|
Tech stocks find favour again
Deepak Sahijwala & Sanjay R Bhatia
After a brief correction amidst high volatility
the market has resumed its upward journey, as traders and speculators continue
to build speculative positions in the Old Economy and tech stocks ahead of the
Q2 results. FIIs continued to remain net buyers, using every decline as an opportunity
to buy into stocks. Incidentally, mutual funds were also net buyers after a
long time.
The Sensex faced resistance at the 4474
level. Even though, it moved above this level to touch an intra-day high of
4487.05, it failed to sustain and has since fallen below the 4474 level. It
is once again going to test the 4474 level, and if it manages to move and sustain
above this level, initially for four trading days, followed by 12 trading days,
then the markets are likely to move into a fresh bull zone. And all this could
well be triggered by the ensuing Q2 results.
CMC
The CMC stock moved in a range of Rs 73.90,
touching an intra-day low of Rs 465.10 on September 25 and an intra-day high
of Rs 539 on October 1. The stock managed to move above its 200-day moving average,
which is a positive sign and augurs well. Even though, it moved above both its
resistance levels of Rs 492 and Rs 525, it has slipped below the Rs 525 level
due to profit booking but has continued to stay above the Rs 492 level. If it
moves and sustains above the Rs 525 level for four trading days it is likely
to test the Rs 594 level. On the downside, the Rs 440 level continues to remain
an important support level.
Digital GlobalSoft
Digital moved in a range of Rs 71.40, touching
an intra-day low of Rs 507 on September 25 and intra-day high of Rs 578.40 on
October 1. It has not only moved above its 200-day moving average, which augurs
well for the stock, but has also managed to move and sustain above the Rs 557
resistance level. Now, it is important that it continues to stay above this
level for the upward trend to continue. On the upside, it is likely to test
the Rs 600 level in a few trading sessions. On the downside, Rs 505 is an important
support level.
HCL Technologies
The HCL Tech stock moved in a range of
Rs 19.50, touching an intra-day low of Rs 160 on September 25 and an intra-day
high of Rs 179.50 on October 1. Though HCL moved above the the Rs 178 level,
where it faced resistance, it failed to sustain above it. It is once again going
to test the Rs 178 level and if it sustains above it, HCL Tech is likely to
test the Rs 195 level. On the downside, Rs 158 is an important support level.

Extracted information>
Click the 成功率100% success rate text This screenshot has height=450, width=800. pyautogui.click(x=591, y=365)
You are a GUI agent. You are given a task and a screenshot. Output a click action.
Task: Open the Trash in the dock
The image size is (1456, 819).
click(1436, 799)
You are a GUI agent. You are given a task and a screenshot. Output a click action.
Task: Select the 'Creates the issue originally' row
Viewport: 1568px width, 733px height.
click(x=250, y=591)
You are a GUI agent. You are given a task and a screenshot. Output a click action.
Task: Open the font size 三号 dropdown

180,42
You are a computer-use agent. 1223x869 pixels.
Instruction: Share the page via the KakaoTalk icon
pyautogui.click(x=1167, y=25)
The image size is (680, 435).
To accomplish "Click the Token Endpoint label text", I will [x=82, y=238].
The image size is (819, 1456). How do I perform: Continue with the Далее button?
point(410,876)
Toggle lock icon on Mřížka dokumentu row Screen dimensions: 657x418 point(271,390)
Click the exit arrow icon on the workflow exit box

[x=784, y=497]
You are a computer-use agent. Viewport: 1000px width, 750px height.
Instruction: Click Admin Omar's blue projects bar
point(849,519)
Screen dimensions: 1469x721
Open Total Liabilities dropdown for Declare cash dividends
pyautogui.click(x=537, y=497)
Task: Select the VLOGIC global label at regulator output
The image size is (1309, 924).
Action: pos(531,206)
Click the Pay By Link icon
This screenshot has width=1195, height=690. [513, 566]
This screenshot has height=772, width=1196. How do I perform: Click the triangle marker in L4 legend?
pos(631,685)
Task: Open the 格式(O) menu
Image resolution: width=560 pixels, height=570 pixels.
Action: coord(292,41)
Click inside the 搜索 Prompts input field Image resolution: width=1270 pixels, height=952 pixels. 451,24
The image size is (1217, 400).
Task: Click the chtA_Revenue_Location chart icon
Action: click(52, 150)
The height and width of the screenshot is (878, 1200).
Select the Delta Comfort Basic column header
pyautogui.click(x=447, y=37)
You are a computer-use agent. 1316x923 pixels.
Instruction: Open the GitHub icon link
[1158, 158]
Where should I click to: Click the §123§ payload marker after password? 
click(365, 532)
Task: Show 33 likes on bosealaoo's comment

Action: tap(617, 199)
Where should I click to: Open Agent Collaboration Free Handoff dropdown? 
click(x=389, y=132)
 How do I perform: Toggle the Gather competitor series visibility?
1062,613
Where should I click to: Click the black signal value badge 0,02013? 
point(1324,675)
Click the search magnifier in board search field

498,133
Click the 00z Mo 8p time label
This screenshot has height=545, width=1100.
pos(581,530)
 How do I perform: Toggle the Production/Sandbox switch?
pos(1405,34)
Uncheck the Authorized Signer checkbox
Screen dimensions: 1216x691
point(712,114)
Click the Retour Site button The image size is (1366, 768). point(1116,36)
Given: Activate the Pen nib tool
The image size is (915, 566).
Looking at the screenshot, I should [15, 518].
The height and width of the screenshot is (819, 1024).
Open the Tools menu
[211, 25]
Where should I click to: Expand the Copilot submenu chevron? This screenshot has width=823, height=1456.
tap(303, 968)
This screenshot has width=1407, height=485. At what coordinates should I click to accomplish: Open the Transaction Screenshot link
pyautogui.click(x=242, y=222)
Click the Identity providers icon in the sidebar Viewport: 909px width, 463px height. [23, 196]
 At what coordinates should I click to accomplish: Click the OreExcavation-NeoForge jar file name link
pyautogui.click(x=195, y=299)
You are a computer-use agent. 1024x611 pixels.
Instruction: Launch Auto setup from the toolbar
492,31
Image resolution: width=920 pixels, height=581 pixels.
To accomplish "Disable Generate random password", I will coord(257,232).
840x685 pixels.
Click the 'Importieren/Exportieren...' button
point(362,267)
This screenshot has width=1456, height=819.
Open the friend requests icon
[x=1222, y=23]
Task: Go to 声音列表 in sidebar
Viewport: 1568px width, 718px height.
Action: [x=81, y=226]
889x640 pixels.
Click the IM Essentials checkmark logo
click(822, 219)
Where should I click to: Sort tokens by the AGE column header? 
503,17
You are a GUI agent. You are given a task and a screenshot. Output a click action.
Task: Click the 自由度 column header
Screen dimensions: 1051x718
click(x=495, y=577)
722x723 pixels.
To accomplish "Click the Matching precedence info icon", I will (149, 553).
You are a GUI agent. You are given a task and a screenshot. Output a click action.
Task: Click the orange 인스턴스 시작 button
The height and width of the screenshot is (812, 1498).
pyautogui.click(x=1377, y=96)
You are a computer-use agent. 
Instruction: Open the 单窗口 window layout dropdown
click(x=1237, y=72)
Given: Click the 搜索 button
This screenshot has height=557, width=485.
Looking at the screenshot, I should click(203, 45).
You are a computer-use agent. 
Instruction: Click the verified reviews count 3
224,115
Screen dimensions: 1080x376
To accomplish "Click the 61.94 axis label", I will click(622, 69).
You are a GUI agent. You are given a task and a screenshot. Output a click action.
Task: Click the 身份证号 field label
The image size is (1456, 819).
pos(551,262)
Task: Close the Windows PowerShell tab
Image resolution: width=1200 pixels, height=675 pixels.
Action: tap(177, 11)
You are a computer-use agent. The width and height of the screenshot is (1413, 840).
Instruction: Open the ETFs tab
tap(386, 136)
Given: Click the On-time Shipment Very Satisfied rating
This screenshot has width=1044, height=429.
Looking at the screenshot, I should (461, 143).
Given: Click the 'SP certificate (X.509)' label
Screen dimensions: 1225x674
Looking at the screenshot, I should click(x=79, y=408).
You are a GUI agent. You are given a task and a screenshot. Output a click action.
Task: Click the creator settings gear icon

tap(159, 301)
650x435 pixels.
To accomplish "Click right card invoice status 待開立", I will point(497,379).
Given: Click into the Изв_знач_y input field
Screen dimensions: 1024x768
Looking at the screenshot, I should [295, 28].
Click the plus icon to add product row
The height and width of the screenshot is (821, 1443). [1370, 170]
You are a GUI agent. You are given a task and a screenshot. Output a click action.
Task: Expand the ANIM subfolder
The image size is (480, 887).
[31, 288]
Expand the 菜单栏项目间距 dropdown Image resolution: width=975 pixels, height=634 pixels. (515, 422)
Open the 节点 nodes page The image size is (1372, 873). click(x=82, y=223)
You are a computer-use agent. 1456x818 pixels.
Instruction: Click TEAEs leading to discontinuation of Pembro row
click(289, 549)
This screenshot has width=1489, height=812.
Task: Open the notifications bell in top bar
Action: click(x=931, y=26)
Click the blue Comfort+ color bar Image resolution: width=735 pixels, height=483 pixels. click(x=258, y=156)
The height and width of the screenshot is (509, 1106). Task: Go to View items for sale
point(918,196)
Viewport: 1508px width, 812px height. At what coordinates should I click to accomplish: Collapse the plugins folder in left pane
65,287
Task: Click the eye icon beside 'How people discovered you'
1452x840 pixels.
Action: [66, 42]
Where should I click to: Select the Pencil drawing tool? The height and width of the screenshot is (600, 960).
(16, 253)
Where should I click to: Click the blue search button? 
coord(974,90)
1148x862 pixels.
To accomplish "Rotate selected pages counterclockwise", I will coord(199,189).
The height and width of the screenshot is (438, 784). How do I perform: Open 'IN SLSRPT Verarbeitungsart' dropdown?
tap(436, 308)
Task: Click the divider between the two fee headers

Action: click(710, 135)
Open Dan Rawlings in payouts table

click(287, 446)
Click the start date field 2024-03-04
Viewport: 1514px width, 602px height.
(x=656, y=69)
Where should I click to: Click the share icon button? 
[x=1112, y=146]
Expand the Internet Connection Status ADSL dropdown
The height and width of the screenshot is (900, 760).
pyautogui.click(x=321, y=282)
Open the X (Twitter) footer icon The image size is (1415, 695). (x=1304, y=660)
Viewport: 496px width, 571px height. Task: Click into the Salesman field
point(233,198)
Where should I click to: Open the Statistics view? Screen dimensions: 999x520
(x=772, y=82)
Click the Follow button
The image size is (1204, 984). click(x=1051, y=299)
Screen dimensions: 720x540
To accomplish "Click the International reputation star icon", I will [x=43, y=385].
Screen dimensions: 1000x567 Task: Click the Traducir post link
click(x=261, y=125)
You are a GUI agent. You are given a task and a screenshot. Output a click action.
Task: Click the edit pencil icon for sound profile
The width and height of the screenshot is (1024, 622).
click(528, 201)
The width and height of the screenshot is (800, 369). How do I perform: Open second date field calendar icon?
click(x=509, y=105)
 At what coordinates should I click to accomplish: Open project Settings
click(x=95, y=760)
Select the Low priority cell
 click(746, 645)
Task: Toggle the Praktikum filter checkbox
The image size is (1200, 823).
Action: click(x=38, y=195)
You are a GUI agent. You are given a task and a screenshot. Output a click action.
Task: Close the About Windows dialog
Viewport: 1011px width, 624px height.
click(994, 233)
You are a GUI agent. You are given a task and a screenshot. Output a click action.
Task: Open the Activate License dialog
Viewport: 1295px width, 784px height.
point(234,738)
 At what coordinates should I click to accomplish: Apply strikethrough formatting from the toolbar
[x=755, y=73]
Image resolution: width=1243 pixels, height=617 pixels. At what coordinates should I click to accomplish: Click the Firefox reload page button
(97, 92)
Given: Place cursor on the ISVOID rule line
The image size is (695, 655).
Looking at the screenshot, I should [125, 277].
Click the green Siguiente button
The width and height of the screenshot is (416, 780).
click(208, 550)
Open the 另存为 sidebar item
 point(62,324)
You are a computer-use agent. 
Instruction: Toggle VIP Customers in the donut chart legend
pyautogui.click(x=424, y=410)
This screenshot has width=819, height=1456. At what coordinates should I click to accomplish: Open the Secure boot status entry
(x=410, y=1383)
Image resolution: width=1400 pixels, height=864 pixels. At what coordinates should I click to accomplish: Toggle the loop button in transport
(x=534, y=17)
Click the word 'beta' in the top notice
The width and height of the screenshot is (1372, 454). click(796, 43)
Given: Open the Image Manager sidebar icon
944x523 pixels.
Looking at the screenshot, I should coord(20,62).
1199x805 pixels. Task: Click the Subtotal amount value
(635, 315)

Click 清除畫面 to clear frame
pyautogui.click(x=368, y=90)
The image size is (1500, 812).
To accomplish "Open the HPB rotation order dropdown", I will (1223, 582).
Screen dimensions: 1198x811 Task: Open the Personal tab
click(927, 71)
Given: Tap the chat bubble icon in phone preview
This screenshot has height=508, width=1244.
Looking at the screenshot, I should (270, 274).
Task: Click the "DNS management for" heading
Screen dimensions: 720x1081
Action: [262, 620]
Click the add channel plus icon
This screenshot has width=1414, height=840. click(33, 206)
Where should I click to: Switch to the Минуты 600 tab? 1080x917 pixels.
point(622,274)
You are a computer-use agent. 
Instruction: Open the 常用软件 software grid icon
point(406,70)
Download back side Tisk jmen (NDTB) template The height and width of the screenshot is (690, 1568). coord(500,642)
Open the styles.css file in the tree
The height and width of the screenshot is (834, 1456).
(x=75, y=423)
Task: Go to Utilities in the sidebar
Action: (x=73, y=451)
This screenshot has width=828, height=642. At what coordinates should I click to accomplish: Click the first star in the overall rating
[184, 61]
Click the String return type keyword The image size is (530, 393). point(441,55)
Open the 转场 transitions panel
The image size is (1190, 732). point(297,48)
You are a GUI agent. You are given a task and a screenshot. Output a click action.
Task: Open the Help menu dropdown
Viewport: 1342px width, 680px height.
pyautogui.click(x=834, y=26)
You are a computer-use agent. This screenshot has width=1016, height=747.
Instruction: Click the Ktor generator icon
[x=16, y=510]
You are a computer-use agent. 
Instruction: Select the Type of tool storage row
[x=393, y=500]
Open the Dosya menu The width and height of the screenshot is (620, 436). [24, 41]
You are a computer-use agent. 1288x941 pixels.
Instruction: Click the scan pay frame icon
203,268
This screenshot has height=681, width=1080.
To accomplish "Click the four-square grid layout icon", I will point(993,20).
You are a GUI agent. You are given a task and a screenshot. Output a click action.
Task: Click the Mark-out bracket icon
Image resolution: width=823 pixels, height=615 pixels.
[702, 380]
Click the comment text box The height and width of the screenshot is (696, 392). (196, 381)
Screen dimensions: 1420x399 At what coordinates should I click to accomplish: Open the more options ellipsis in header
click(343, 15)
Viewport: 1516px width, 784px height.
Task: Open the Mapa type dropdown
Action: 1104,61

Given instruction 1>
In the column on tech stocks, what intra-day high did the Sensex touch before falling back below 4474?
Given instruction 2>
Extend the column on tech stocks beyond its final sentence.

Task response 1>
4487.05

Task response 2>
Infosys Technologies
Infosys moved in a range of Rs 304, touching
an intra-day low of Rs 4,315 on September 25 and an intra-day high of Rs 4,619
on October 1. The upward trend has continued. It is likely to test the Rs 4,800
resistance level in a few trading sessions, and if it moves and sustains above
this level, it is likely to test the 4,872 level. On the downside, the Rs 4,010
level is a crucial support level.
NIIT
NIIT moved in a range of Rs 16.20, touching
an intra-day low of Rs 137.10 on September 25 and an intra-day high of Rs 153.30
on October 1. It is now likely to test the Rs 160 level, if it succeeds in moving
and sustaining above this level it is likely to test the Rs 174 level. On the
downside, the Rs 137 level is an important support level.
Satyam Computer
Satyam moved in a range-bound trend of
Rs 14.50, touching an intra-day low of Rs 241.70 on September 26 and an intra-day
high of Rs 256.20 on September 30. It is likely to test the Rs 260 level in
few trading sessions, and if it manages to move and sustain above this level
initially for four trading days followed by 12 trading days, it is likely to
test the Rs 291 level. On the downside, the Rs 230 level is an important support
level.
Wipro
Wipro moved in a range of Rs 115.70, touching
an intra-day low of Rs 1,162.10 on September 25 and an intra-day high of Rs
1,277.80 on October 1. On the upside, it is likely to face resistance at the
Rs 1,418 level. On the downside, the Rs 1,100 level could act as an important
support level.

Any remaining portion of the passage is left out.